Im 6. Jh nC wurde der Herrscher über ↗Judäa, der ↗Ethnarch ↗Archelaus, Sohn des ↗Herodes (d. Gr.), abgesetzt und verbannt. Judäa wurde zur ↗römischen Provinz bestellt. Als erster Präfekt von Judäa wurde Coponius eingesetzt. Der Amtssitz der Präfekten von Judäa war ↗Caesarea gewesen. Der römische Ritter Pontius Pilatus war der 5. in der Reihe römischer Präfekten in Judäa und Nachfolger des Valerius Gratus in diesem Amt. Er hatte das Amt zehn Jahre lang, von 26/27 bis 36/37 (Ios. Ant. XVIII 4, 2), innegehabt.

DATENAUSZUG ::
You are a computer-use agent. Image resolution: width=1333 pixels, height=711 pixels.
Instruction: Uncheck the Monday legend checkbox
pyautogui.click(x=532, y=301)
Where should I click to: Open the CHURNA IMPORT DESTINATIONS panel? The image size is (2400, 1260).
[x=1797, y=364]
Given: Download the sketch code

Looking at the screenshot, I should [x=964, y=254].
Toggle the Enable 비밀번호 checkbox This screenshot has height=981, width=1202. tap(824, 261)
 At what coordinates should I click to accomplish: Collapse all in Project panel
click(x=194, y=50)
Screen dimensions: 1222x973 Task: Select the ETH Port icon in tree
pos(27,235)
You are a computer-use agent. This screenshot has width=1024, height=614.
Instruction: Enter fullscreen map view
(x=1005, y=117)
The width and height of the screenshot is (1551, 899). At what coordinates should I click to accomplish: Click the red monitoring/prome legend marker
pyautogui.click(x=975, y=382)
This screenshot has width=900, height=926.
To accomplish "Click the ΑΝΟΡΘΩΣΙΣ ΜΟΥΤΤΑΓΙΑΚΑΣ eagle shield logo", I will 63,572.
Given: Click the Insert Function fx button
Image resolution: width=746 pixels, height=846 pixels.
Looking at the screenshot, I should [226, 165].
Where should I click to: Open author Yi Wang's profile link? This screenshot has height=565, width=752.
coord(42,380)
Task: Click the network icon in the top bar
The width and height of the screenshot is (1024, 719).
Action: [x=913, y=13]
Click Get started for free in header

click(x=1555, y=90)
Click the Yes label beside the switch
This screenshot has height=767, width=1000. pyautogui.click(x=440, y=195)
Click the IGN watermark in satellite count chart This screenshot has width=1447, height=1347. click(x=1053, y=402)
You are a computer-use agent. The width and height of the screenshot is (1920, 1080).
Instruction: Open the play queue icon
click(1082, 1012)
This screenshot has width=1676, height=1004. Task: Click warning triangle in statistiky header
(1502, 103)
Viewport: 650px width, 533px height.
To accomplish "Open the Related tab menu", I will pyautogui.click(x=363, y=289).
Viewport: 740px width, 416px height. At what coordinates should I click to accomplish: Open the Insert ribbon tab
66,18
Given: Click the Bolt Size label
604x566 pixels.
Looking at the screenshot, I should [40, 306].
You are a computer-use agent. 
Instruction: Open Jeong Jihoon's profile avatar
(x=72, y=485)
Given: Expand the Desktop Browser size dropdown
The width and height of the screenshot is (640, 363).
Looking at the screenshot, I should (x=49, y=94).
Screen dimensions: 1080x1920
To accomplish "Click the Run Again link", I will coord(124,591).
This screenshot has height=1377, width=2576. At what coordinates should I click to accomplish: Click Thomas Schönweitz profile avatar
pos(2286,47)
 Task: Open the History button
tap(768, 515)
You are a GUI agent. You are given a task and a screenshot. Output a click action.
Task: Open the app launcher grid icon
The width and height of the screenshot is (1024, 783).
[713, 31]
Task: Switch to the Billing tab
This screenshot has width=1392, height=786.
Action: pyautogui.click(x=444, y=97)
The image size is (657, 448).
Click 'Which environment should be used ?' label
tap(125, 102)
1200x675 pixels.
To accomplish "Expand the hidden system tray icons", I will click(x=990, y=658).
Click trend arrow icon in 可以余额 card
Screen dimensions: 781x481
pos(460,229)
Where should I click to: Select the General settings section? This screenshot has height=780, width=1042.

IHRE AUFGABEN ::
A. Nennen Sie alle Personen, die im Textauszug mit Namen erwähnt werden.
B. Wo befand sich laut Textauszug der Amtssitz der Präfekten von Judäa?
C. Schreiben Sie den Teil des Textauszugs wortgetreu ab, beginnend mit „Im 6. Jh nC“ und endend mit „4, 2), innegehabt.“.

LÖSUNGEN ::
A. Archelaus, Herodes (d. Gr.), Coponius, Pontius Pilatus, Valerius Gratus

B. In Caesarea.

C.
Im 6. Jh nC wurde der Herrscher über ↗Judäa, der ↗Ethnarch ↗Archelaus, Sohn des ↗Herodes (d. Gr.), abgesetzt und verbannt. Judäa wurde zur ↗römischen Provinz bestellt. Als erster Präfekt von Judäa wurde Coponius eingesetzt. Der Amtssitz der Präfekten von Judäa war ↗Caesarea gewesen. Der römische Ritter Pontius Pilatus war der 5. in der Reihe römischer Präfekten in Judäa und Nachfolger des Valerius Gratus in diesem Amt. Er hatte das Amt zehn Jahre lang, von 26/27 bis 36/37 (Ios. Ant. XVIII 4, 2), innegehabt.